42 protection visas – or 42,000?

As Australian-Indonesian relations tremble under the weight of those 42 refugees from West Papua, it's worth putting this latest brouhaha with our tetchy neighbors to the north in some perspective. And the latest edition of The Monthly landed in my box today with a nice dose of balance.

Human rights lawyer Mark Aarons' article, Truth, Death & Diplomacy in East Timor, reminds us just how entrenched are the forces of disinformation.

He reminds us that in March, Australia's Ambassador to the US, former ASIO boss Dennis Richardson, gave a speech attacking those calling for a proper act of self-determination for West Papua. "Papua is part of the sovereign territory of Indonesia, and always has been. As far as Australia is concerned, Papua is an integral part of Indonesia," he declared.

So Indonesia has always had sovereignty over West Papua, right?

Wrong. West Papua had not been part of Indonesia at all for the 20 years after it came into existence in 1949. It was only integrated into Indonesia as part of a sham vote in 1969. Writes Aarons: "The US believed that 90% of West Papuans were against integration, yet the international community, including Australia, not only accepted this sham act of self-determination, but has ever since turned a blind eye to the history of Indonesian mass killings, torture and arbitrary detentions in the territory."

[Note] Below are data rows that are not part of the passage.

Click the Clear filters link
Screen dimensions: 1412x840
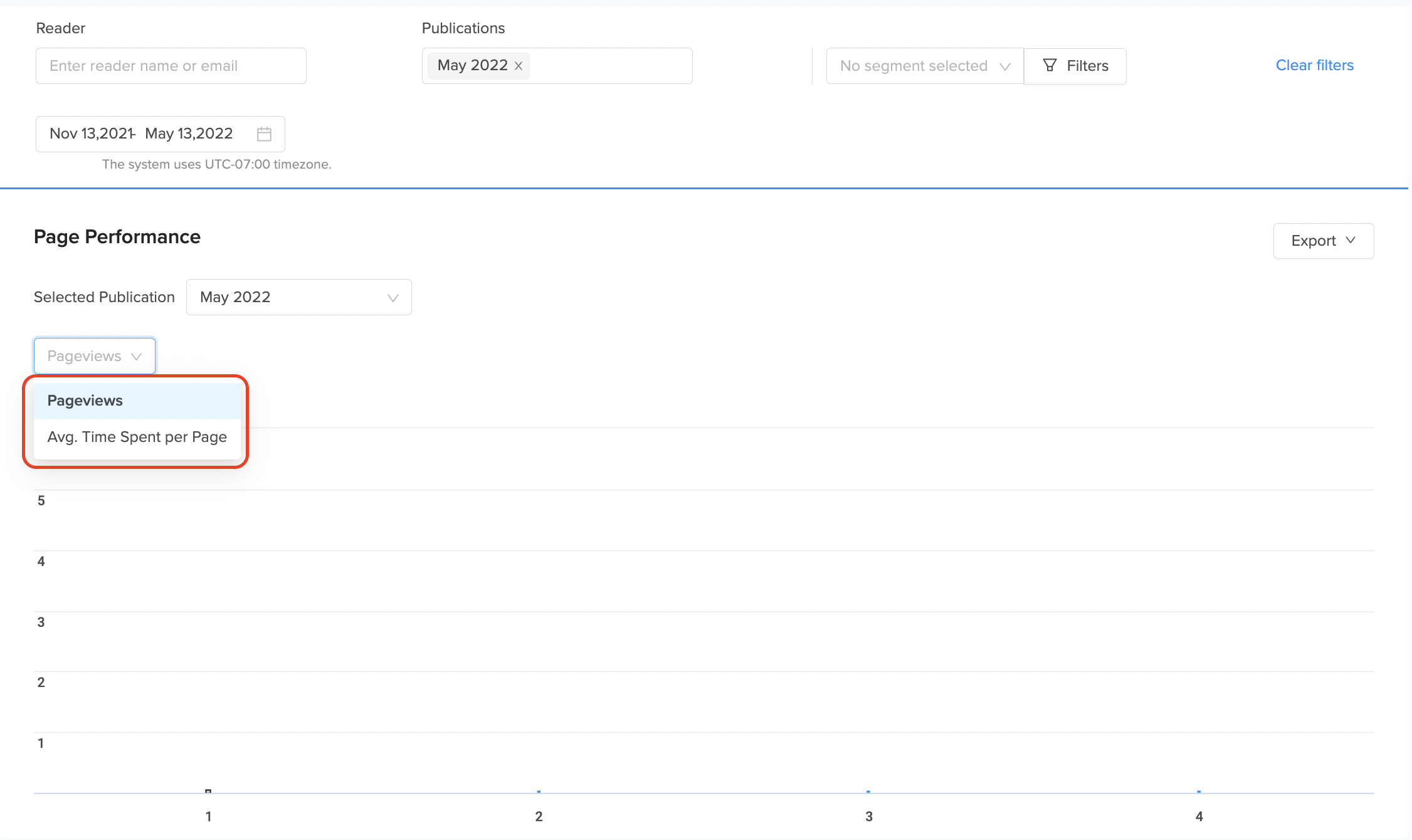point(1314,65)
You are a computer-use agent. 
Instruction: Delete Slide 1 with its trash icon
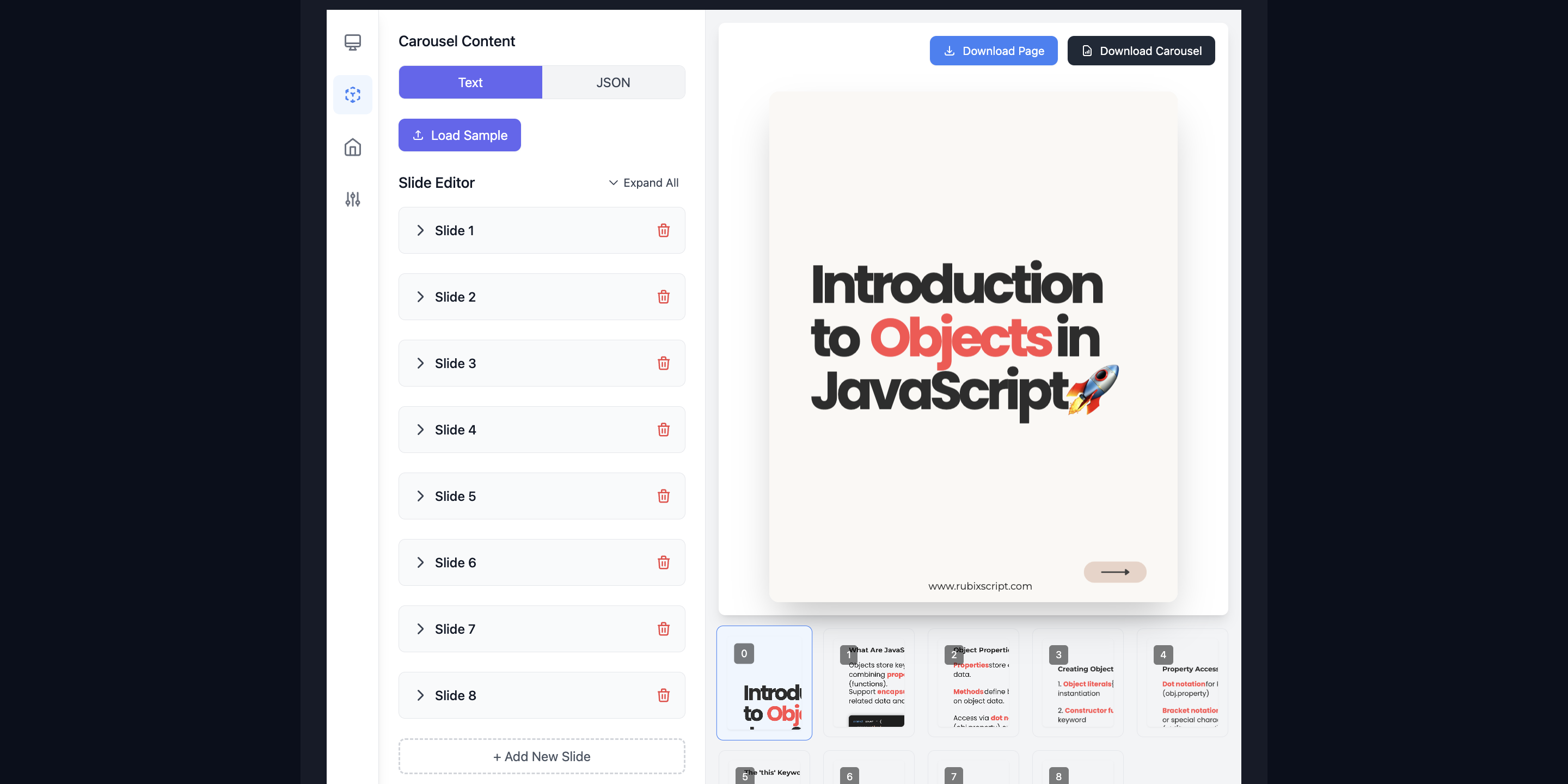coord(663,231)
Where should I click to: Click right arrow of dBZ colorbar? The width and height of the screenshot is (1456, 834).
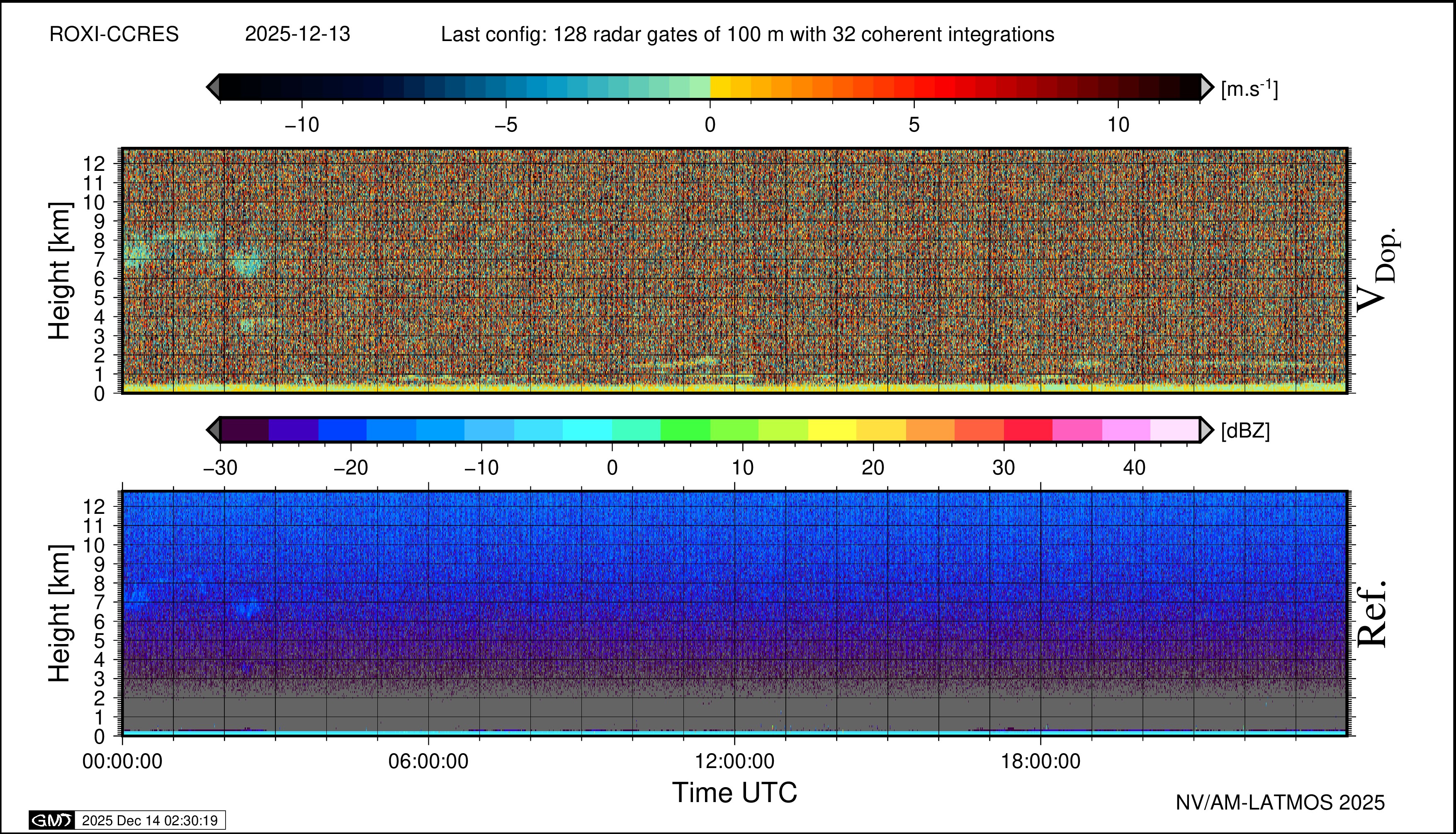point(1206,430)
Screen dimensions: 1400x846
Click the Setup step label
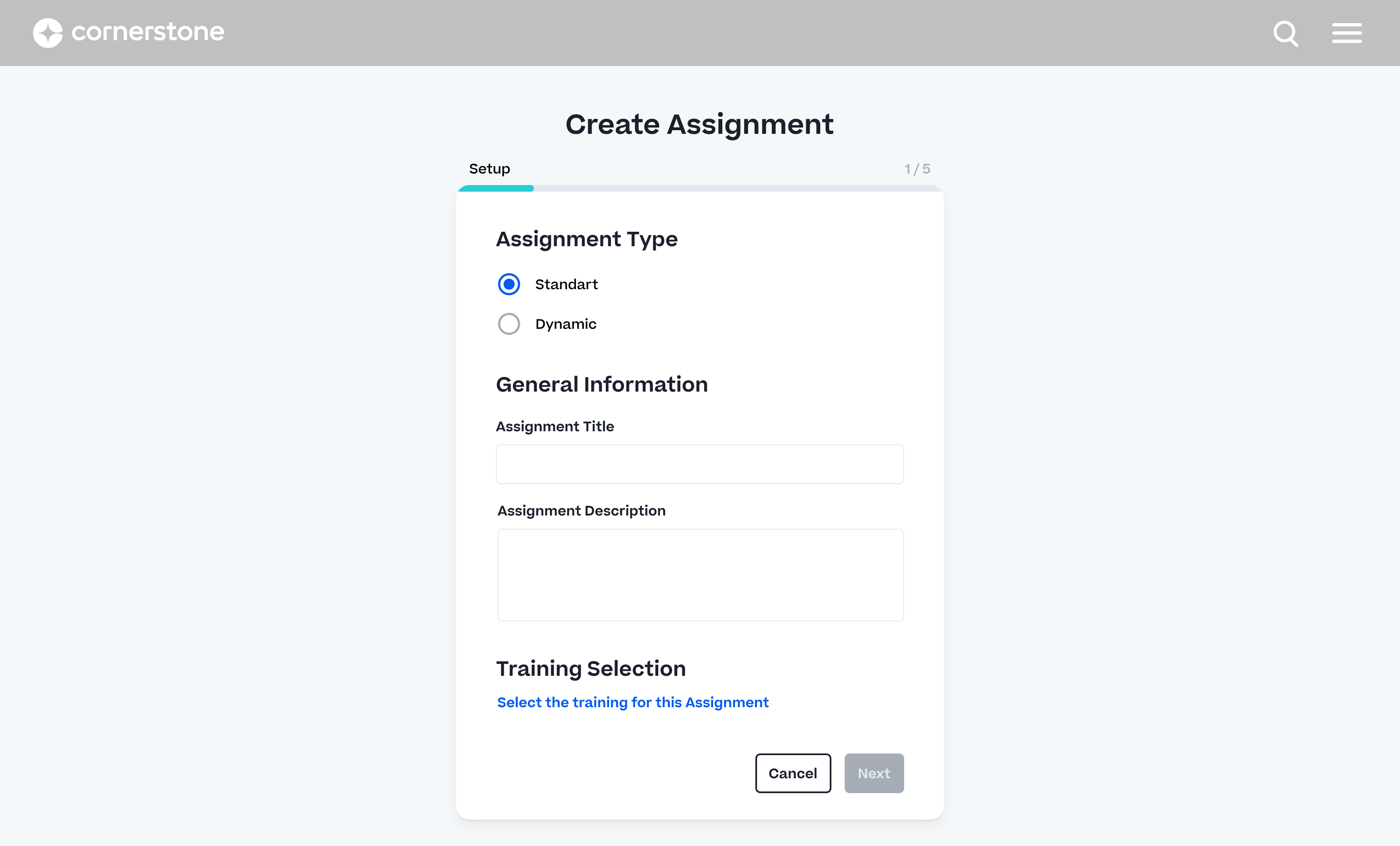489,169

His conclusion: "We should not fear separatist tendencies in the archipelago any more than Europe needed to fear the break-up of the Russian-dominated Soviet Union". Just as the Russian-dominated Soviet Union collapsed into constituent states when the authoritarian stranglehold was released, so will the Javanese-dominated Indonesia.

The inevitable shifting sands of the Indonesia archipelago is a dissolution that will cause significant indegestion in our region – but isn't it time we stopped massaging the truth to justify holding together an artificial conglomerate?

Sure, there will be fallout that will make the 42 West Papuans in their boat look like a picnic party. Although not nearly the 42,000 predicted on Lateline last night by Dewi Fortuna Anwar, a former advisor to Indonesia preisdent BJ Habibie. That has got politicians on both sides of the ocean very scared. And, as usual, Kevin Rudd is more scared than most, claiming excitedly: "There's a grave danger that we begin to see the Australian-Indonesian relationship spiral out of control."

But building a strong relationship with our neighbors depends on honesty on both sides, not just jumping to attention at the hint of a new crisis. While Indonesian politicians are whipping up a local frenzy comparing West Papua to East Timor, don't forget it was Indonesia that invited Australian troops in to Dili back in 1999.

West Papua and Aceh are two examples of a people who yearn for the kind of freedom that took East Timor 30 years and hundreds of thousands of lives to achieve. Re-writing history and trying to bury the problem did nothing for the Indonesian-Australia relationship back then.

We should encourage an increasingly open and democratic Indonesia. But a repeat of that kind of political appeasement can do nothing but delay the inevitability of history. And history will judge us just as harshly as it judged successive Australian governments who collaborated with Soeharto.